[[ RECORDS SHOWN open ]]

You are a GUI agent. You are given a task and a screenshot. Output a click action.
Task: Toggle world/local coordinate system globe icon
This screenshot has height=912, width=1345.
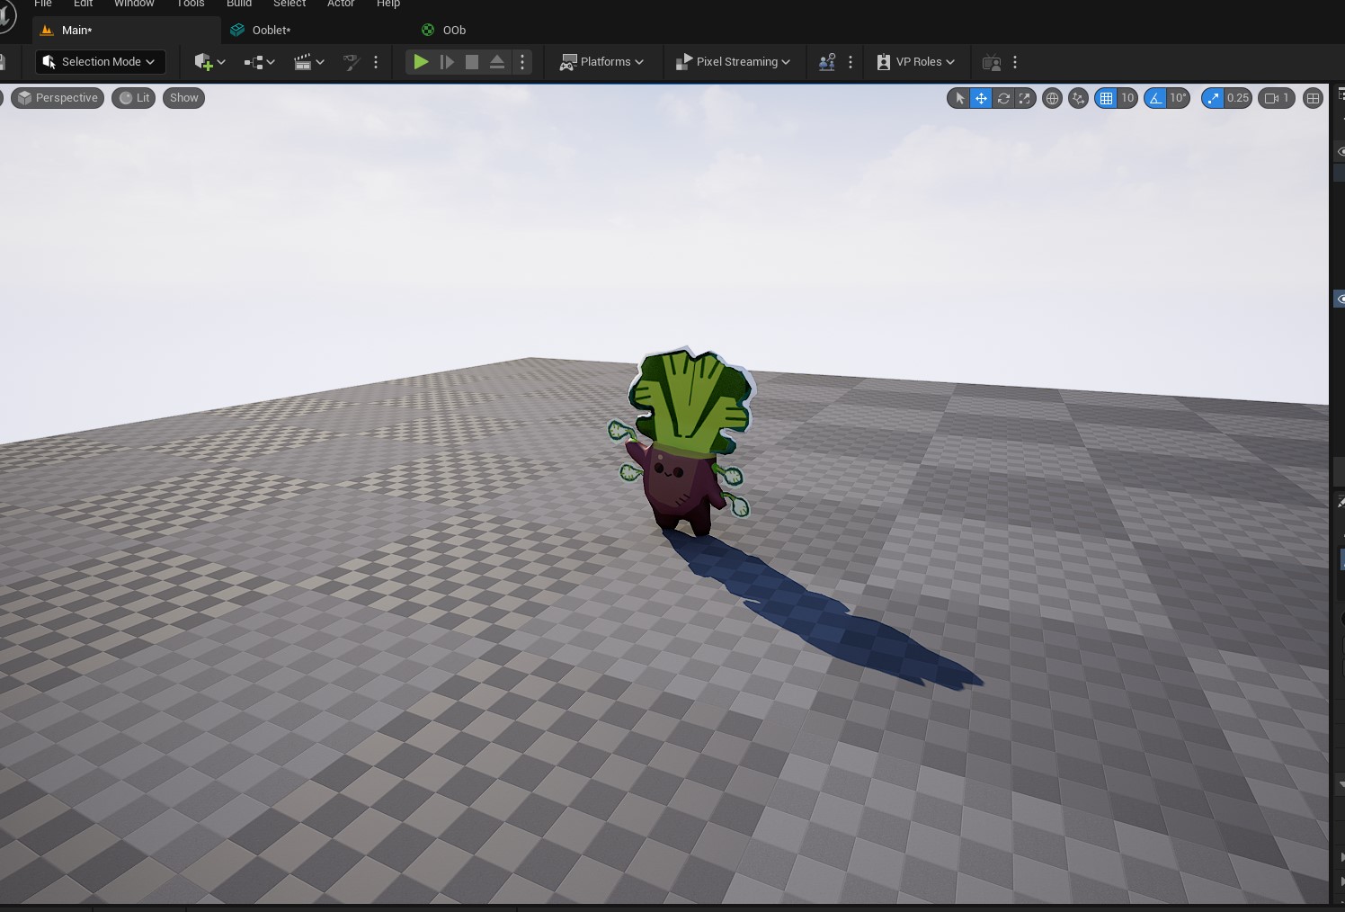point(1052,98)
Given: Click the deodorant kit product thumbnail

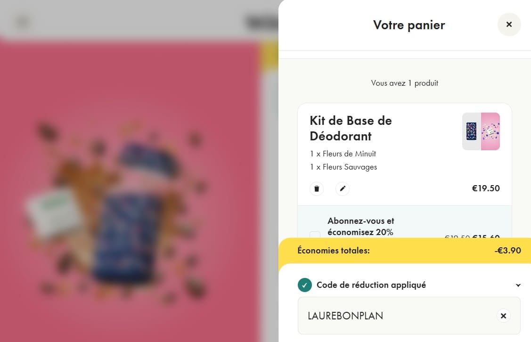Looking at the screenshot, I should point(481,131).
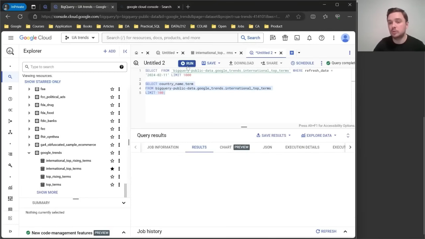425x239 pixels.
Task: Click the help question mark icon
Action: [x=321, y=38]
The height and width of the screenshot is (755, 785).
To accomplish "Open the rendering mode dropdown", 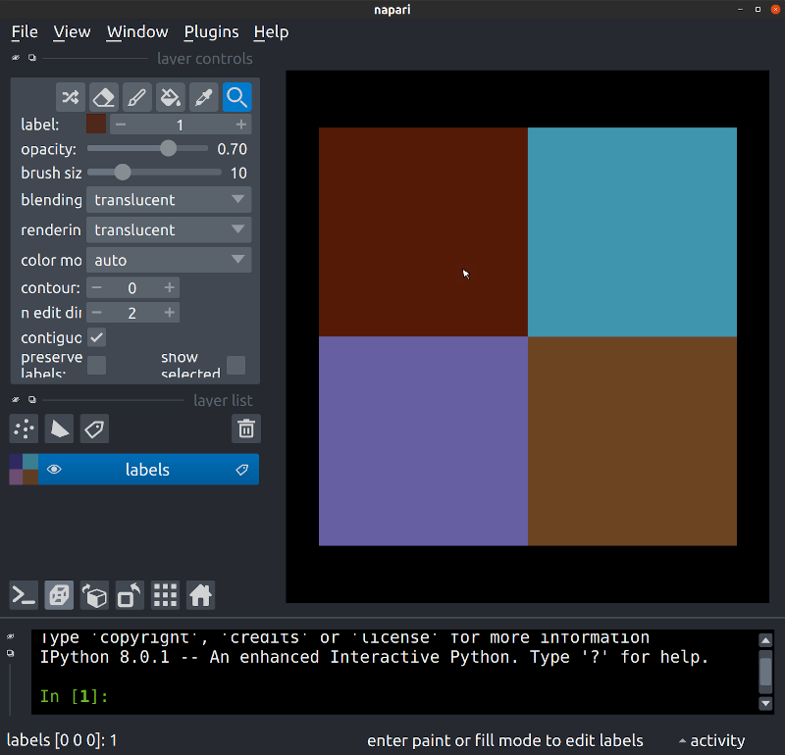I will [168, 229].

[[ RECORDS SHOWN closed ]]

#### EXERCISE PROMPT:
Write out, word for word, the lines from the start of the data through the one holding "The height and". Omit pictures.

#### OUTPUT BELOW:
You are a GUI agent. You are given a task and a screenshot. Output a click action.
Task: Toggle world/local coordinate system globe icon
This screenshot has height=912, width=1345.
point(1052,98)
Given: Click the deodorant kit product thumbnail

Looking at the screenshot, I should point(481,131).
425x239 pixels.
Task: Click the help question mark icon
Action: [x=321, y=38]
The height and width of the screenshot is (755, 785).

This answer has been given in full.